Vim, or Vi IMproved, is an advanced text editor that aims to deliver a more powerful performance and extend the capabilities of de-facto Unix editor ‘Vi.’ It’s a highly configurable text editor that’s built to serve the needs of a developer.
That’s why it’s often called a ‘programmer’s editor.’ It’s designed to be used both as a command line interface and as a standalone application in a GUI. While the beginners complain that it’s tough to use, they also learn that it’s one of the most powerful text editors around.
There’s a good chance that Emacs would be one of your favorite Linux text editors. It has been around for a long time. It’s the most popular version that’s used by developers and Linux enthusiasts all across the world.
Written in Lisp and C programming language, this free software is extensible using a Turing complete programming language.

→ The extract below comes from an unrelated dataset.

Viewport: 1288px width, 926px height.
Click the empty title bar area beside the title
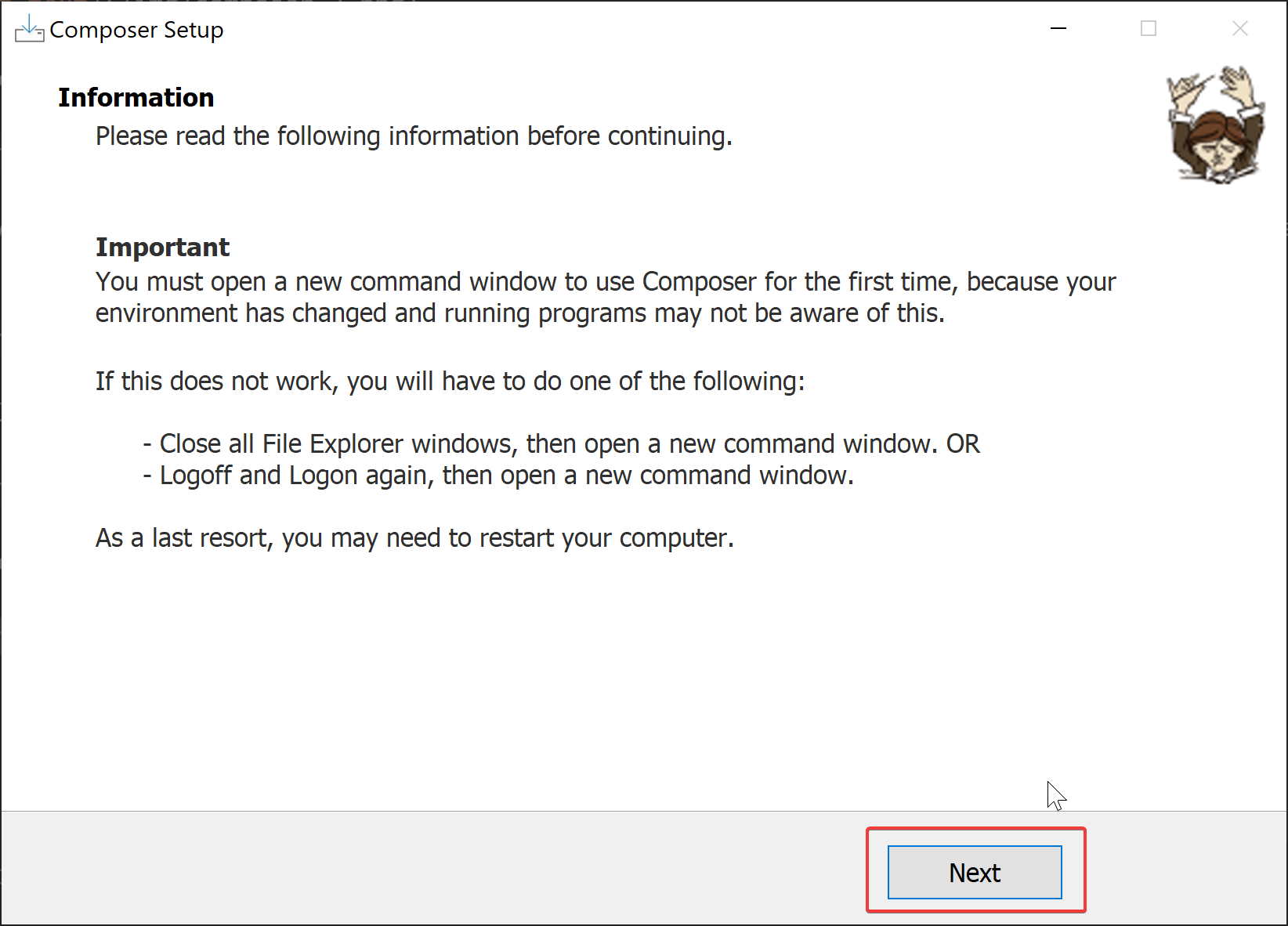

nano is a user-friendly text editor that’s widely used on Unix-like operating systems. nano, first released in June 2000, emulates the Pico text editor and comes loaded with additional functionality. It runs in a familiar command line interface.
Its major highlights include Autoconf support, case sensitive search function, auto indentation, interactive search and replacement, tab completion, soft text wrapping, etc. It’s written in the C programming language.
Gedit comes loaded as the default text editor of the GNOME desktop environment. This general purpose text editor aims at simplicity and ease of use.
Following the GNOME project philosophy, Gedit comes with a clean and straightforward GUI. Written in C programming language, Gedit witnessed its first public release in 2000.
Atom is a free and open source text editor that’s developed by GitHub. The major features of Atom are cross-platform editing, built-in package manager, file system browser, multiple pane support, find and replace function, and smart autocompletion.
You can select from 1000s of open source packages and add new features to the Atom. It’s also customizable to suit your needs and style.
This feature-packed text editor is built for “code, markup, and prose.” It natively supports tons of programming language and markup languages. Using plugins, that are maintained under free-software licenses, one can extend its functionality. “Goto Anything” is a popular feature of Sublime Text.